◆ **INSTRUCTION**:
Please pick up the piece on Saint Etienne's Tales from Turnpike House after its last sentence and carry it forward.

◆ **SELECTED PASSAGE**:
+ + +

7/14/2005

SAINT ETIENNE: TALES FROM TURNPIKE HOUSE

Whenever I come across a rare, perfect album or song that, out of the blue, takes my breath away, it thoroughly validates all the time I’ve spent seeking out, analyzing, obsessing over and just plain loving music.

I still think back to the day before Thanksgiving nearly eight years ago. I’d moved to Boston less than three months before and spent the chilly but clear afternoon walking all over the city, clicking snapshots with a disposable camera to show everyone back in Milwaukee what my brand new home looked like.

Browsing through Boomerang’s, an AIDS action resale shop that used to be located blocks away from the Fleet Center, I picked up three cassette tapes from the store’s many waist-deep cutout bins. One of them was So Tough (1993), the second album by Saint Etienne, a quirky British dance-pop trio who never had more than a cult following in the U.S. I’d read so many good things about the band and this album, but when I heard portions of it at a listening station in a used-CD store in a Milwaukee suburb two years before, I wasn’t exactly sold on it.

I’m not sure why it didn’t impress me then, because in Boston, as I popped the tape into my decrepit walkman and headed over towards the North End, I absolutely adored it from the very first song: “Mario’s Café”, an uplifting, intricately detailed sketch of breakfast at a London dirty spoon propelled by gliding strings, flute flourishes, and a sweet female vocalist sighing, “Everyone’s dreaming of all they have to live for." By the time I reached the most congested stretch of Hanover Street, the album’s soaring, eight-minute epic centerpiece, “Avenue”, filled my headphones and surged through my heart. I felt nothing less than ecstatic as the song kept building and building, the golden, late afternoon sun peaking over the Financial District skyline up ahead.

+ + +

◆ **DATA SECTION**:
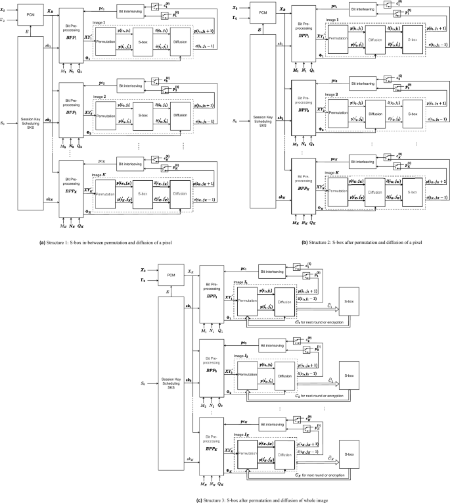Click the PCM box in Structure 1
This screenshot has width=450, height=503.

+ + +

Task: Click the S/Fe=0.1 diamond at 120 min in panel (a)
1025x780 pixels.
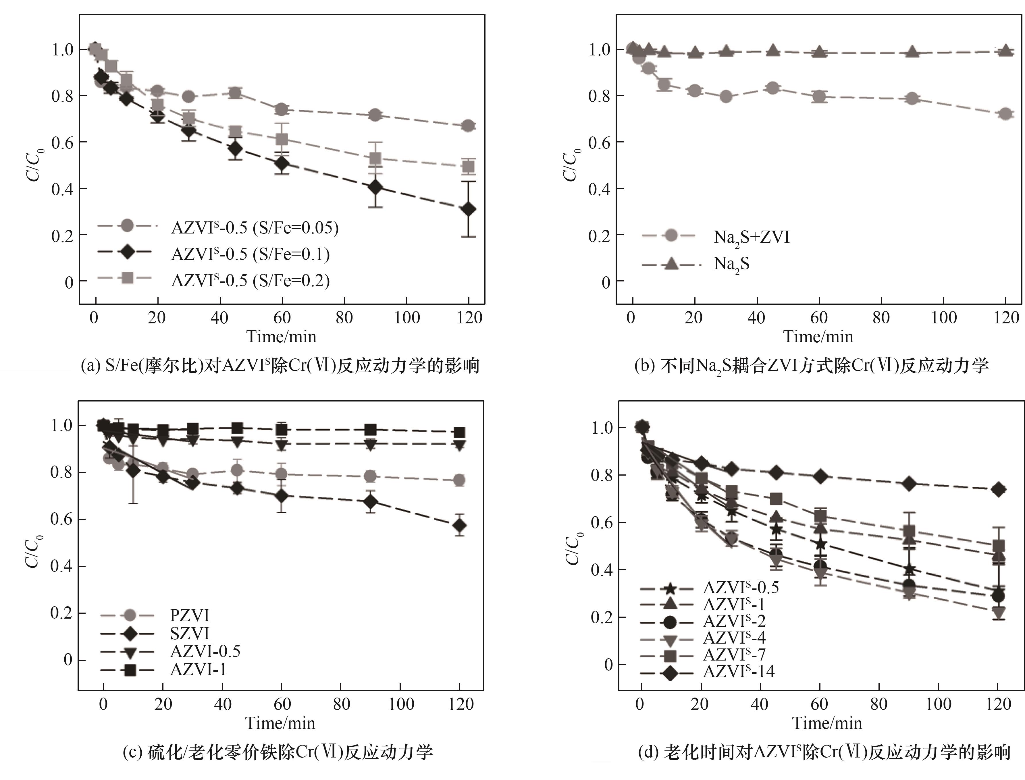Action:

+ + +

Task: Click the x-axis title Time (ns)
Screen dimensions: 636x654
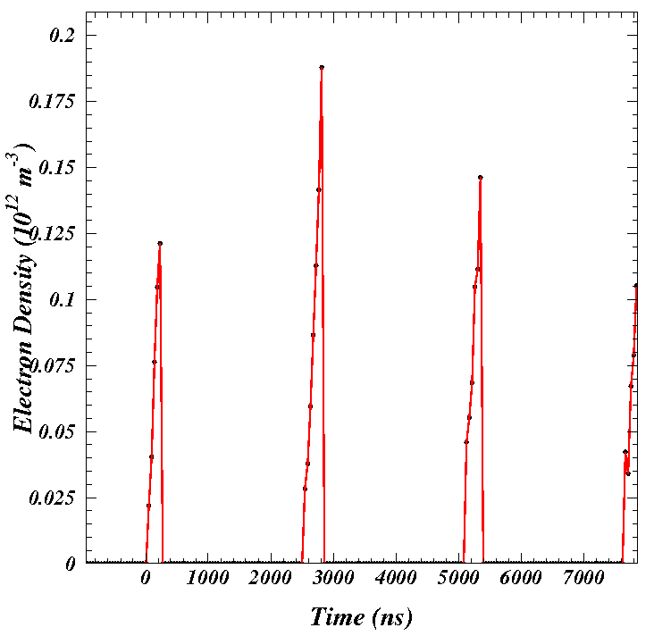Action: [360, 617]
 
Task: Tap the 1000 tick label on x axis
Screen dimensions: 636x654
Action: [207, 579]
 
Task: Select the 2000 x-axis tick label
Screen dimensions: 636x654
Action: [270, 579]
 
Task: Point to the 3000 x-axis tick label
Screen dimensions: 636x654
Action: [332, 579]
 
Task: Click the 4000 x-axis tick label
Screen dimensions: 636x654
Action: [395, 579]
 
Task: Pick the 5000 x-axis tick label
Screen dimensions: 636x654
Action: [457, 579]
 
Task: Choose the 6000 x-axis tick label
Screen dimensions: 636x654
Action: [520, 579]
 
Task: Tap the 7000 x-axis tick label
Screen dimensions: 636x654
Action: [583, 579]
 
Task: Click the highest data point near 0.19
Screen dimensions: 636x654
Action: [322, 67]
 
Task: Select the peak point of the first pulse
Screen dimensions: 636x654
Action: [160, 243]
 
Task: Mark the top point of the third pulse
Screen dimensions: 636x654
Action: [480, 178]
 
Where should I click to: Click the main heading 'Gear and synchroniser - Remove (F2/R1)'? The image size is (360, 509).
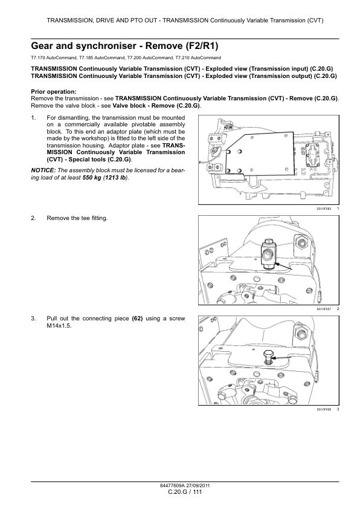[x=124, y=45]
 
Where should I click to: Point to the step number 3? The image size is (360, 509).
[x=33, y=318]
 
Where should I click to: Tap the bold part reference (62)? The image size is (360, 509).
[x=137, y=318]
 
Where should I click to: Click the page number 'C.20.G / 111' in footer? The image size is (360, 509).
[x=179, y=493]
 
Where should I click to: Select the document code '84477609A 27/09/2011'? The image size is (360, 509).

+ + +

◆ **RESULT OF THE TASK**:
I’m not sure how much that particular setting had to do with my embracing the album; I’ll chalk it up hearing it in sequence rather than randomly, impatiently sampling it while standing in place. Anyway, that sensation of instantly falling in love with an album or a song was as potent as any high I’ve ever experienced—maybe even as much as falling in love with actual human being.

At the time I fell for So Tough, Saint Etienne (comprised of vocalist Sarah Cracknell and songwriters/instrumentalists Bob Stanley and Pete Wiggs) were in the midst of a four-year sabbatical following their first three albums (which also included Foxbase Alpha (1991) and Tiger Bay (1994)). They returned the following year with Good Humor, a set that distilled the earlier albums’ stylistic shifts and wild genre juxtaposes into lounge-y, melancholy pop that wouldn’t have felt out of place on late ‘60s/early ‘70s AM radio. Then, they made a near-radical departure with Sound of Water (2000), exploring more experimental and ambient terrain. Good Humor didn’t grab me as instantly as So Tough did, but it eventually surpassed it, if not in scope and ambition, then in consistency and resonance. Sound of Water, on the other hand, still puzzles me—it’s a handful of great melodies somewhat obscured by oblique, cold production.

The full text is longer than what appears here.